The fact that South Shields MP and former Foreign Secretary David Miliband was pictured asleep on the Tube with his flies undone merely added to the general hilarity.
But all joking aside, this was a week of seriously big political stories which could have equally serious repercussions for David Cameron’s coalition government.
Timing apart, Mr Huhne’s dramatic fall from grace following a 10-year cover up over a driving offence and Tuesday’s Commons vote in favour of same sex marriage are completely unrelated stories.
Yet this week saw them come together in a way that may signal real trouble for the Coalition over the forthcoming weeks.
Mr Huhne’s demise has triggered potentially the most significant by-election of the current Parliament, with the two Coalition partners set to go head to head in what is a genuine Lib Dem-Tory marginal.
And the smouldering anger among grassroots Tories over the gay marriage vote means they are certain to see it as an opportunity to vent their frustrations by giving the Lib Dems a damned good kicking.
I suspect that in an ideal world Mr Cameron would like to have been in a position to give the Lib Dems a clear run in Eastleigh in order to avoid such obvious unpleasantness.
He did, after all, allow Mr Huhne to be replaced as Energy Secretary in Cabinet by another Lib Dem, Ed Davey, so why not allow him to be similarly replaced in Parliament.
The situation is vaguely analogous to what happens in a football match when a player gets injured and play has to stop while he is treated on the pitch.

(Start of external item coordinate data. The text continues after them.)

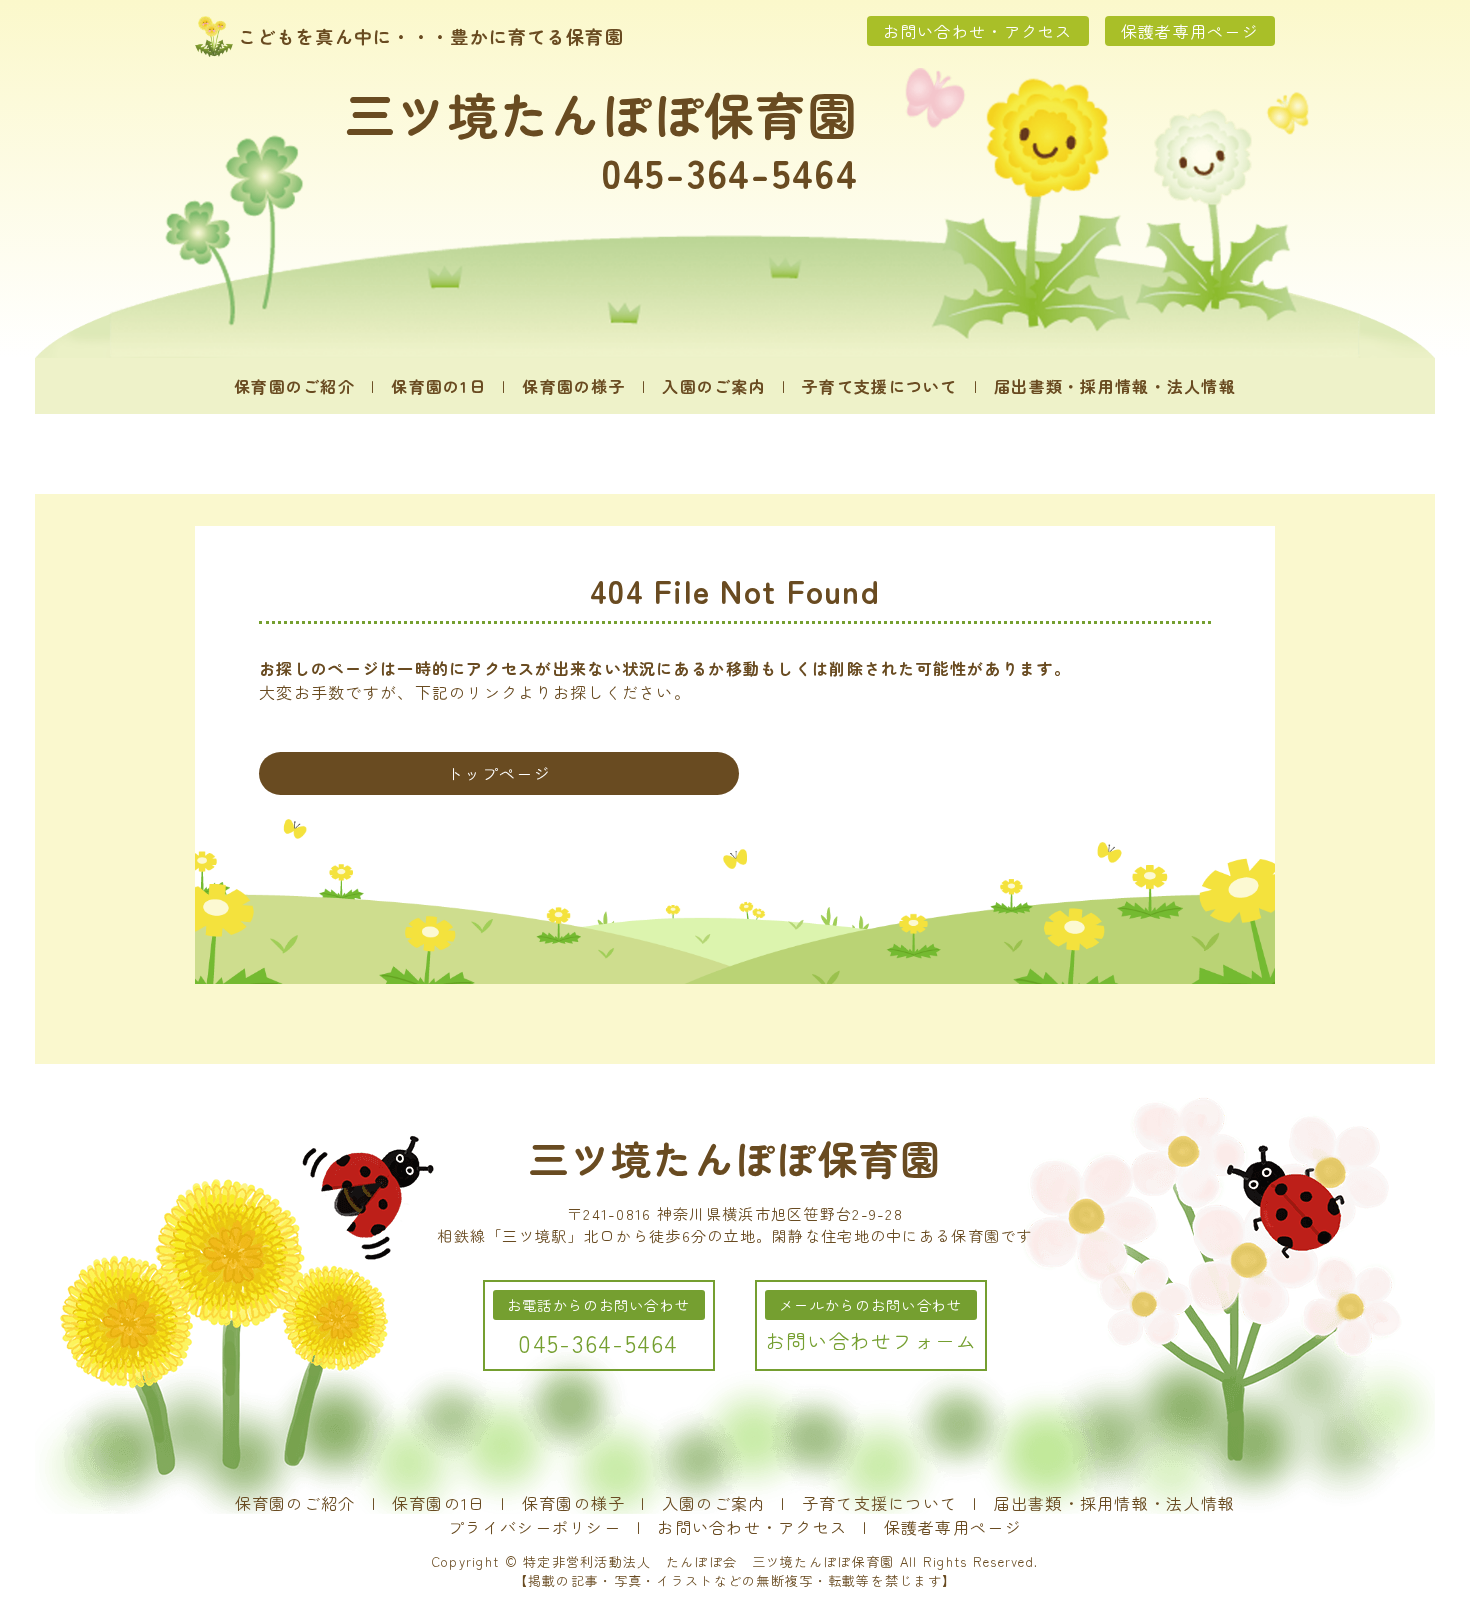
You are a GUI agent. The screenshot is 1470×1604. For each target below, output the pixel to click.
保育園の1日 (438, 386)
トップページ (499, 773)
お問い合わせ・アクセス (978, 31)
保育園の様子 (574, 386)
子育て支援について (880, 386)
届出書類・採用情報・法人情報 (1115, 386)
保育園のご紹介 (294, 386)
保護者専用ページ (1190, 31)
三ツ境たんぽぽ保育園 (601, 113)
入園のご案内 (714, 386)
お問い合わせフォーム (871, 1340)
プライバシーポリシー (534, 1527)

On such occasions, when play resumes the ball is automatically thrown back to the side originally in possession before the injury occurred.
Yet Mr Cameron is not in a position to make such apparently sporting gestures. His own backbenchers, and his grassroots activists, simply wouldn’t stand for it.
And even if the two parties did manage to reach a non-aggression pact, there would be no guarantee it would stop UKIP snatching the seat.
Mr Huhne’s downfall was, for Mr Cameron at any rate, one of those random occurrences which come under the category what Harold Macmillan famously termed “events, dear boy, events.”
The split in the Tory Party over gay marriage, however, was entirely preventable from his point of view.
Mr Cameron has forged ahead with a piece of legislation that was neither in his party’s manifesto nor in the Coalition agreement in the belief that it would make his party look modern and inclusive.
What it has actually done is reveal it to be bitterly divided from top to bottom – and divided parties, of course, never win elections.
Neither is it ever politically wise for a Prime Minister to put himself in a position where he is dependent on the votes of the opposition parties to get a crucial measure through the Commons.
Since Mr Cameron is fond of drawing such comparisons, it is worth recalling that this nearly happened to Tony Blair in the Iraq War debate in 2003 which saw 139 Labour MPs vote against the invasion.
Although it took another four years before he was eventually forced from office, the knives were out for him from that moment on.
If 18 March 2003 was the day Mr Blair lost his party, will 5 February 2013 go down as the day David Cameron lost his?